En los días en los que este número de nuestra revista llega a imprenta multitud de líderes europeos han salido a la palestra para reivindicar los Derechos Humanos. Ha sido, claro, con motivo del autonombramiento de Juan Guaidó como presidente de Venezuela y mientras se daba un ultimátum a Nicolás Maduro para que abandonase el poder y convocase, otra vez, elecciones.

Sin embargo, la efusión por este desborde de invocaciones a los Derechos Humanos por parte de nuestros líderes ha durado más bien poco. Tan poco como el tiempo que se tarda en girar la cabeza del televisor (o de las redes) y mirar hacia el Mediterráneo.

A la vez que estas declaraciones solemnes se multiplicaban, se prohibía al último barco de rescate que quedaba en activo que volviera a salir al mar para realizar sus imprescindibles labores. Hoy, mientras escribimos estas líneas, no queda un solo barco en el Mediterráneo atendiendo a la que es la mayor crisis humanitaria desde la II Guerra Mundial.

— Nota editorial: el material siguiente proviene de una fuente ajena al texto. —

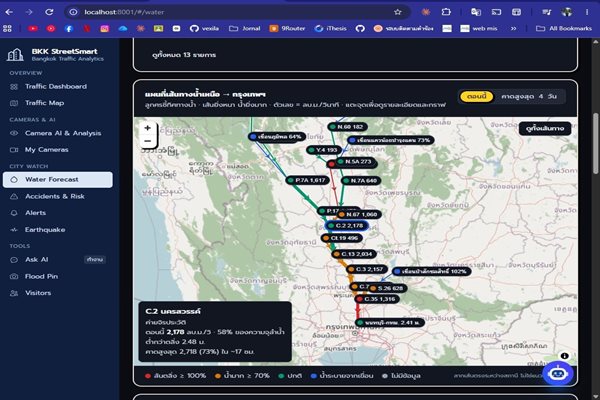
Task: Click the map zoom in plus button
Action: tap(148, 128)
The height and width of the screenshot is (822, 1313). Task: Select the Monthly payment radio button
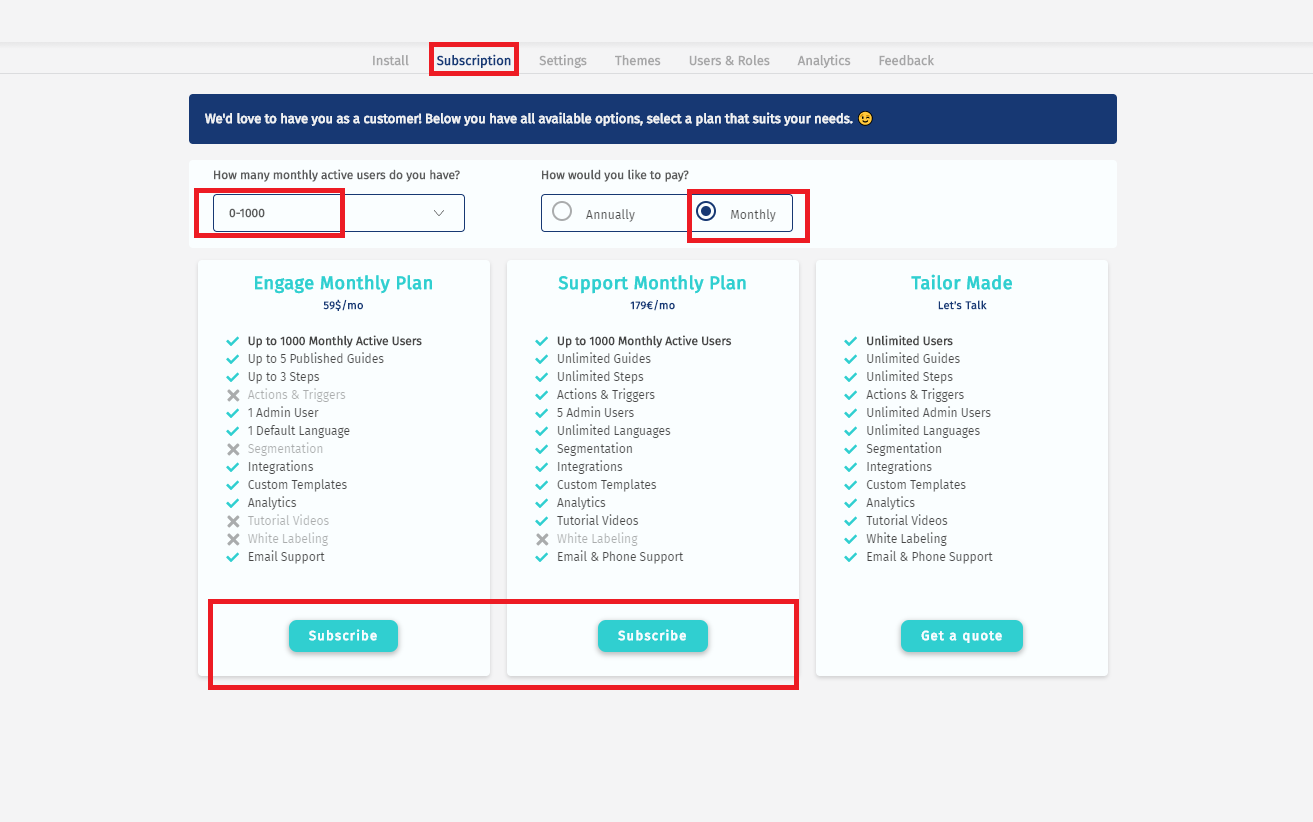[x=706, y=212]
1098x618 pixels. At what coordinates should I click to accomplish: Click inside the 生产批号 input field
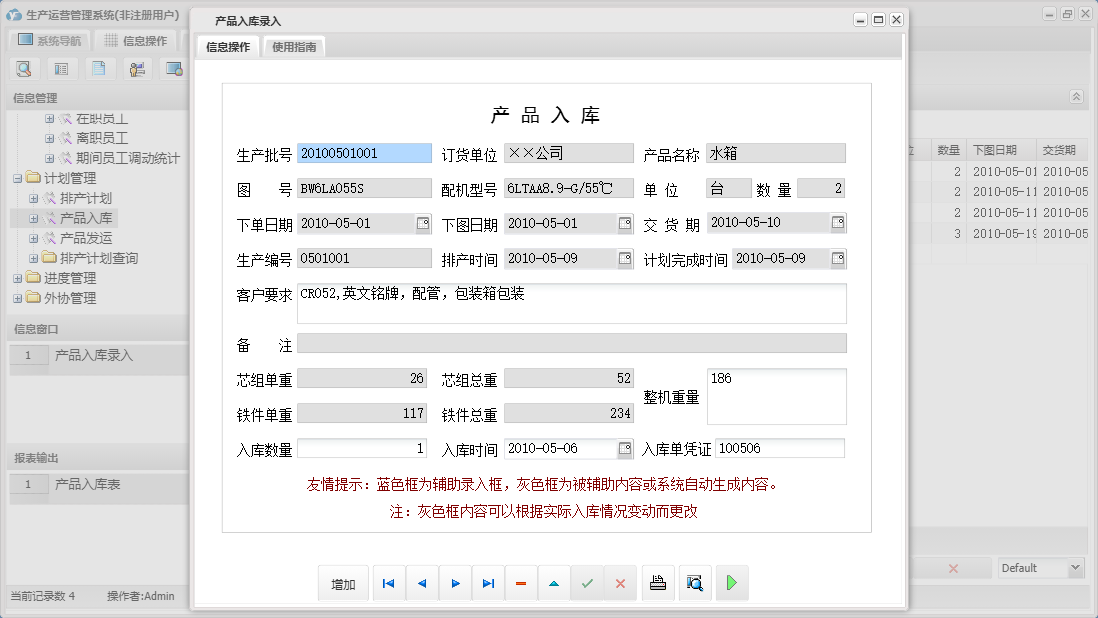click(x=362, y=153)
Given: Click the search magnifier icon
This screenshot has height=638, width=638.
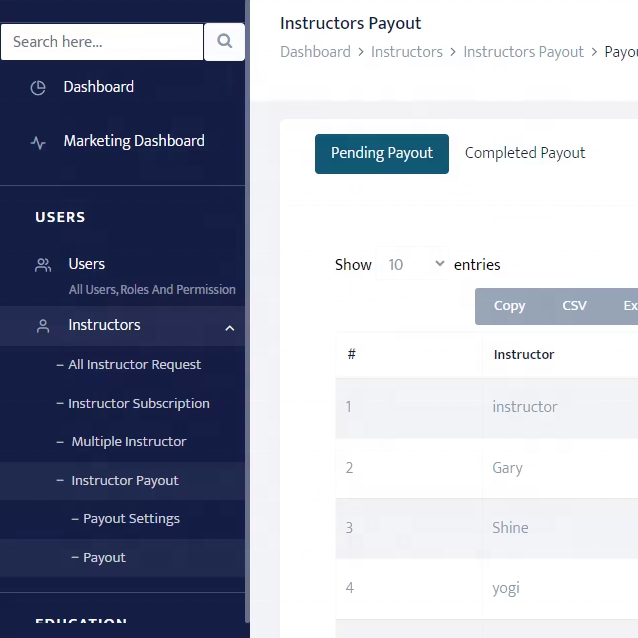Looking at the screenshot, I should click(224, 42).
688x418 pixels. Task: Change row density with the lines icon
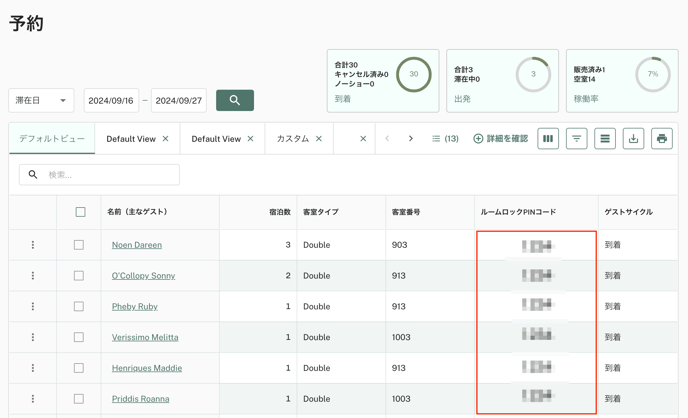coord(605,139)
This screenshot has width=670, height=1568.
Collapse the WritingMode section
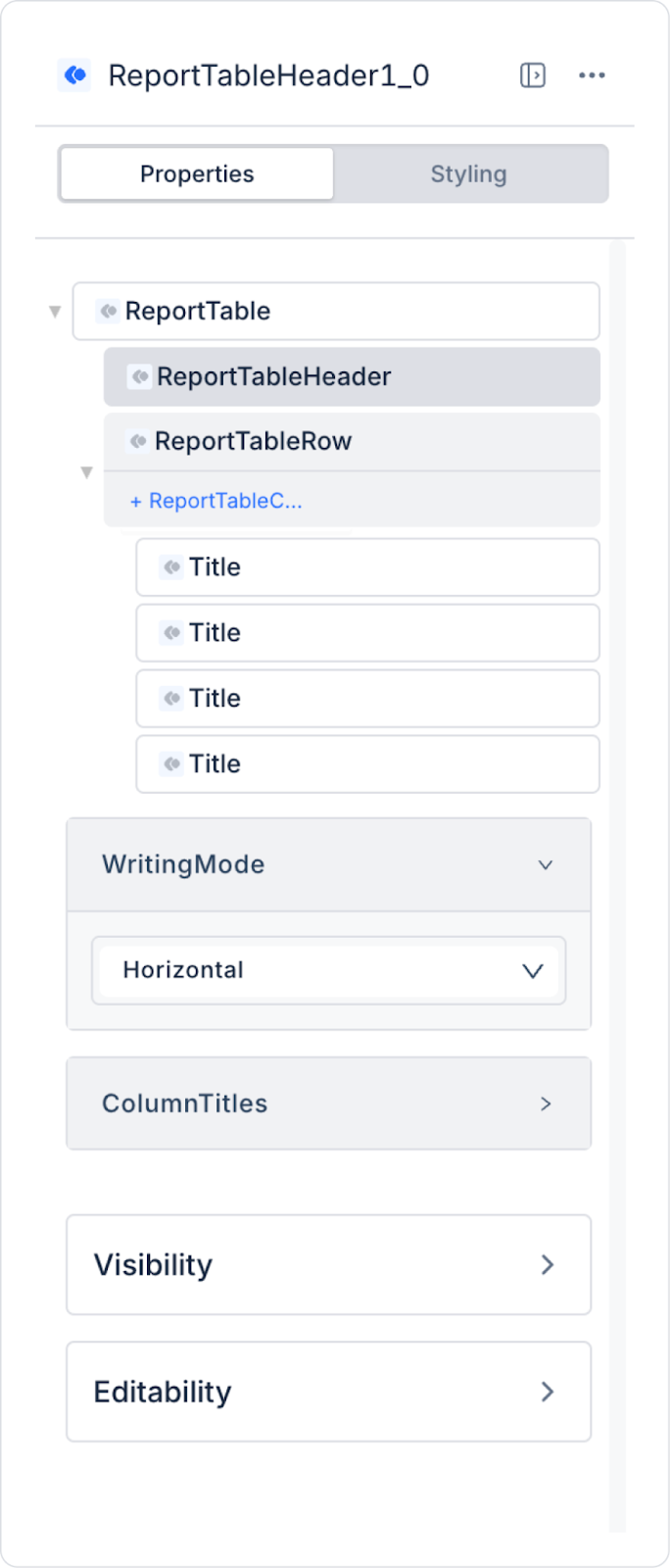pos(546,864)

En España son dos las embarcaciones a las que se ha prohibido salir, el Aita Mari y el Open Arms, bajo las más rocambolescas excusas. Les reprochan el no querer dejar a las personas migrantes rescatadas en el puerto de Libia (lo que es tanto como dejarles en manos de la violencia segura). También que no son barcos seguros y que los refugiados corren riesgo si se suben (¿más que en sus balsas de plástico en medio del mar?).

Según Open Arms, a estas horas que escribimos nuestro editorial van 313 muertos por omisión de socorro en el mar. ¿Y exigimos Derechos Humanos?